**PAGE EXTRACT:**
++++++++++
I guess it need to have some fix, I couldn't clafiry it though.

Regards,
--
Satoshi Nagayasu <snaga@uptime.jp>
Uptime Technologies, LLC. http://www.uptime.jp

--
Sent via pgsql-hackers mailing list (pgsql-hackers@postgresql.org)
To make changes to your subscription:
http://www.postgresql.org/mailpref/pgsql-hackers

Greg Smith

greg@2ndQuadrant.com

over 12 years ago

In reply to: Satoshi Nagayasu (#5)

Re: Block write statistics WIP

On 7/1/13 3:10 AM, Satoshi Nagayasu wrote:

Or should we add some pointer, which is accociated with the Relation,
into BufferDesc? Maybe OID?

That is the other option here, I looked at it but didn't like it. The
problem is that at the point when a new page is created, it's not always
clear yet what relation it's going to hold. That means that if the
buffer page itself is where you look up the relation OID, every code
path that manipulates relation IDs will need to worry about maintaining
this information. It's possible to do it that way, but I don't know
that it's any less work than making all the write paths keep track of
it. It would need some extra locking around updating the relation tag
in the buffer pages too, and I'd prefer not to

The other thing that I like about the writing side is that I can
guarantee the code is correct pretty easily. Yes, it's going to take
days worth of modifying writing code. But the compile will force you to
fix all of them, and once they're all updated I'd be surprised if
something unexpected happened.
++++++++++
**PROVIDED DATA:**
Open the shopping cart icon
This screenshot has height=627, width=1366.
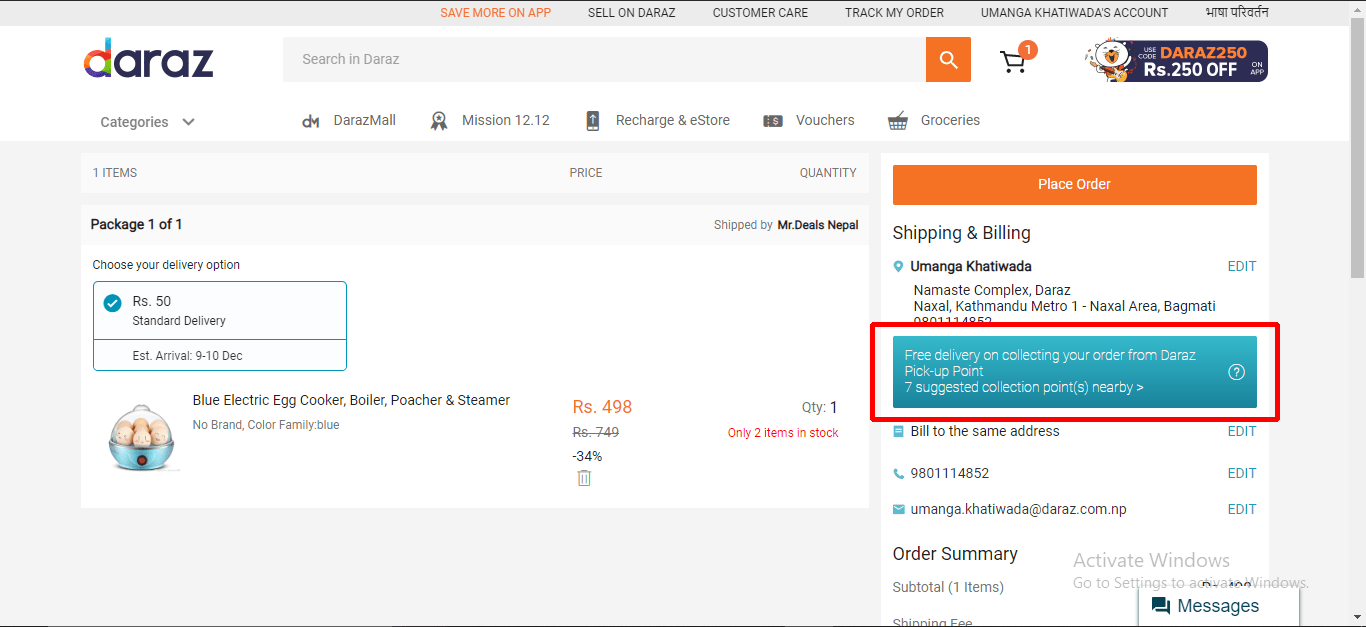coord(1014,60)

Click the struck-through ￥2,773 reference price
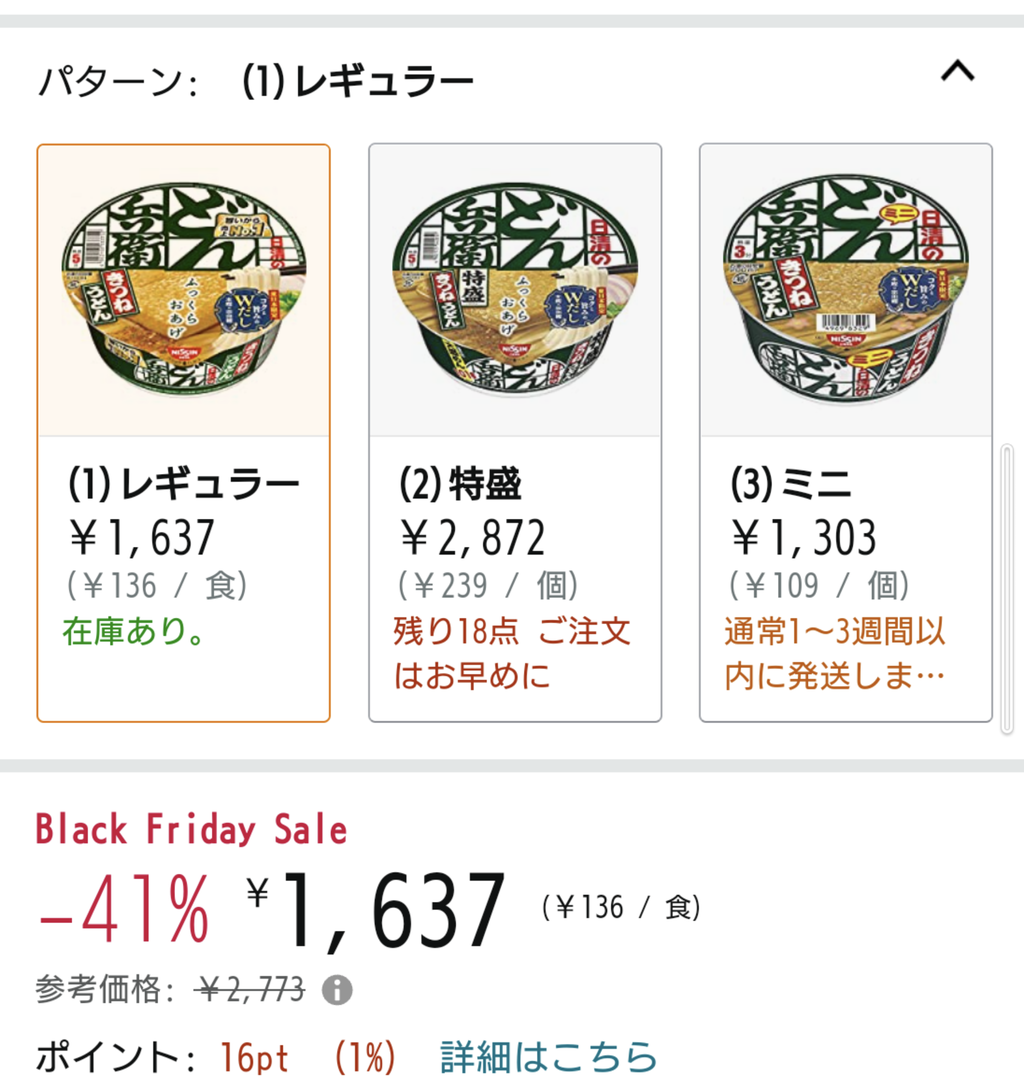point(251,989)
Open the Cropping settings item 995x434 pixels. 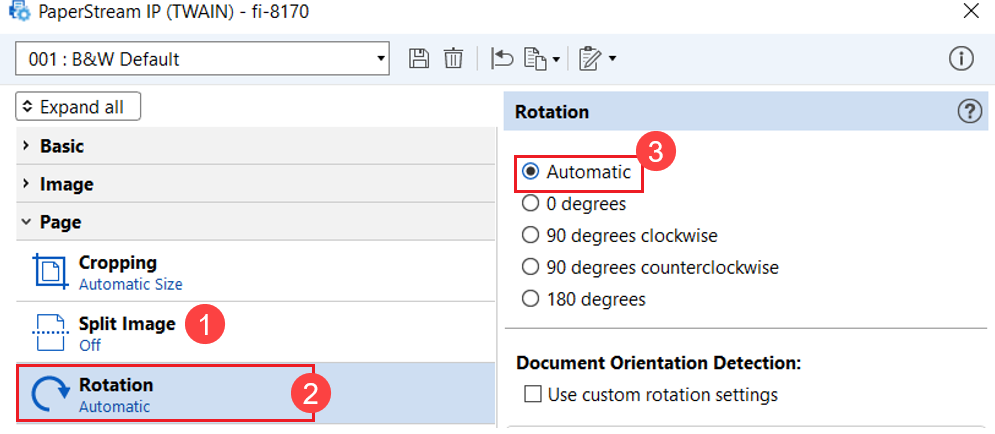click(118, 272)
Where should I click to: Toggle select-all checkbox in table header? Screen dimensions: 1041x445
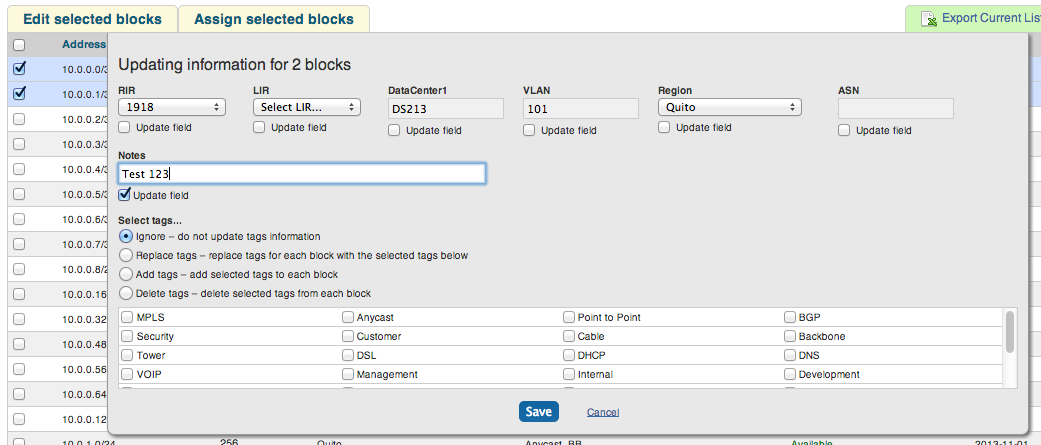click(19, 45)
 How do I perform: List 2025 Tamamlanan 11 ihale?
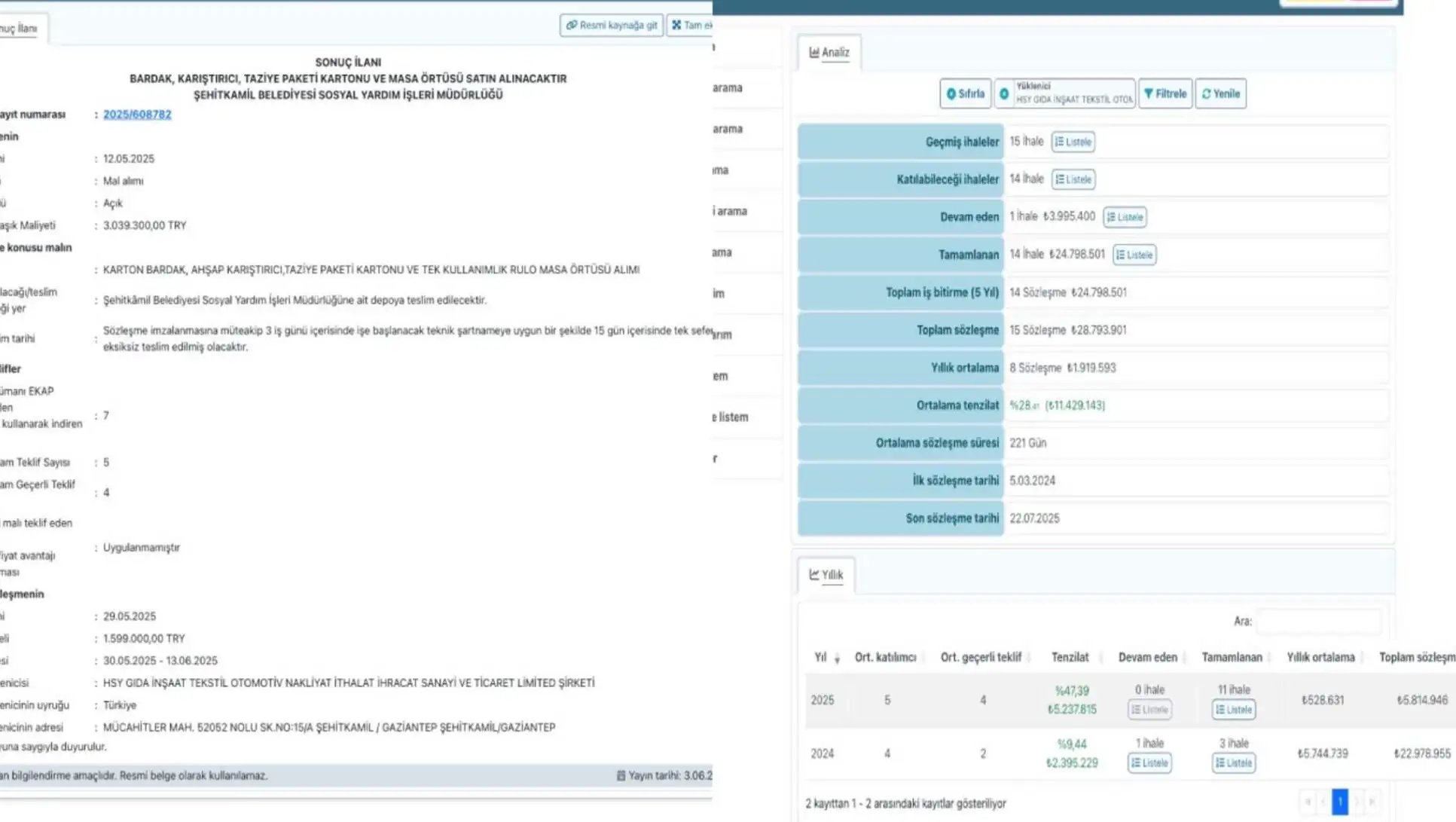point(1233,710)
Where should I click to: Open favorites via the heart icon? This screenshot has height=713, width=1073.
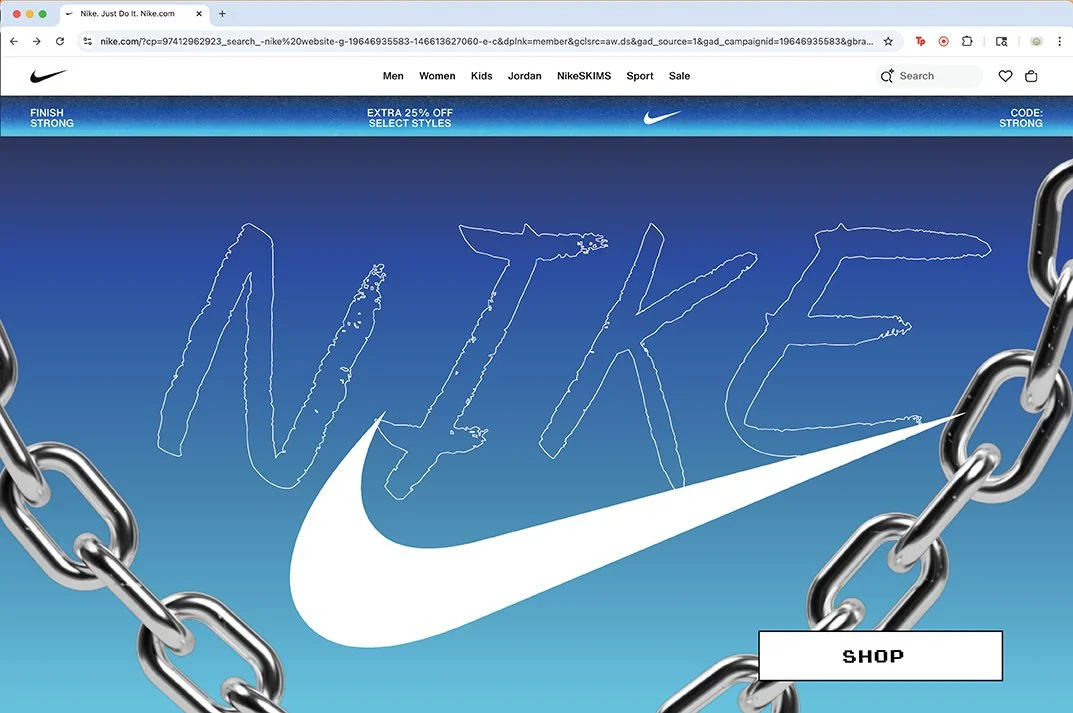coord(1005,75)
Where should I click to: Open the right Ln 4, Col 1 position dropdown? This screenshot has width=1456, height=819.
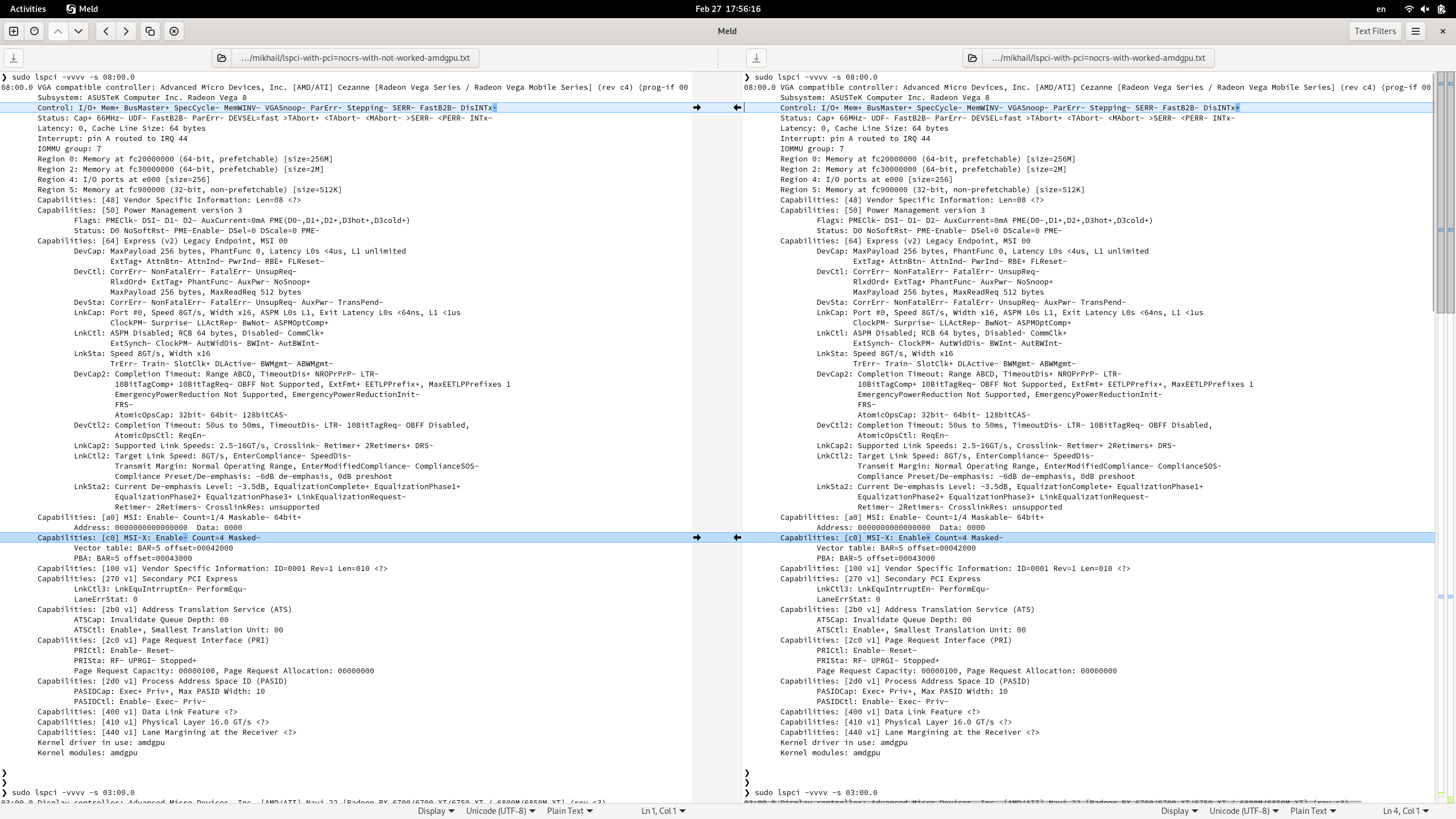pos(1407,811)
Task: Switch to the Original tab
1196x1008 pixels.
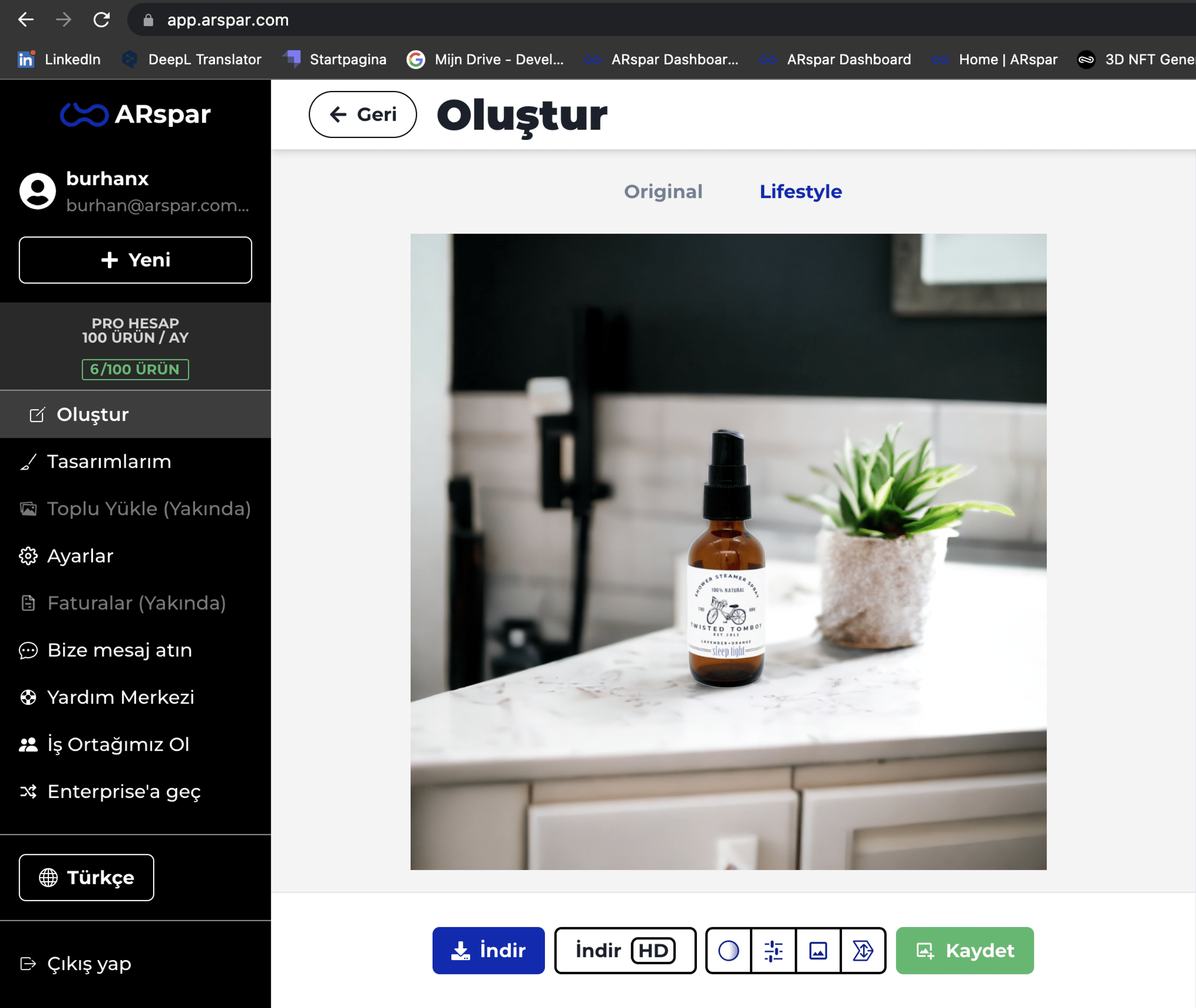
++++++++++
**INSTRUCTION 1:** Transcribe the whole mailing-list thread on block write statistics above, word for word and line for line.
**INSTRUCTION 2:** Pick out every line of the entries that contains the string "screenshot" and copy those lines unchanged, matching case exactly.

**WRITTEN SOLUTION 1:**
I guess it need to have some fix, I couldn't clafiry it though.

Regards,
--
Satoshi Nagayasu <snaga@uptime.jp>
Uptime Technologies, LLC. http://www.uptime.jp

--
Sent via pgsql-hackers mailing list (pgsql-hackers@postgresql.org)
To make changes to your subscription:
http://www.postgresql.org/mailpref/pgsql-hackers

Greg Smith

greg@2ndQuadrant.com

over 12 years ago

In reply to: Satoshi Nagayasu (#5)

Re: Block write statistics WIP

On 7/1/13 3:10 AM, Satoshi Nagayasu wrote:

Or should we add some pointer, which is accociated with the Relation,
into BufferDesc? Maybe OID?

That is the other option here, I looked at it but didn't like it. The
problem is that at the point when a new page is created, it's not always
clear yet what relation it's going to hold. That means that if the
buffer page itself is where you look up the relation OID, every code
path that manipulates relation IDs will need to worry about maintaining
this information. It's possible to do it that way, but I don't know
that it's any less work than making all the write paths keep track of
it. It would need some extra locking around updating the relation tag
in the buffer pages too, and I'd prefer not to

The other thing that I like about the writing side is that I can
guarantee the code is correct pretty easily. Yes, it's going to take
days worth of modifying writing code. But the compile will force you to
fix all of them, and once they're all updated I'd be surprised if
something unexpected happened.

**WRITTEN SOLUTION 2:**
This screenshot has height=627, width=1366.
Where should I click to: Open favorites via the heart icon? This screenshot has height=713, width=1073.
Where should I click to: Open the right Ln 4, Col 1 position dropdown? This screenshot has width=1456, height=819.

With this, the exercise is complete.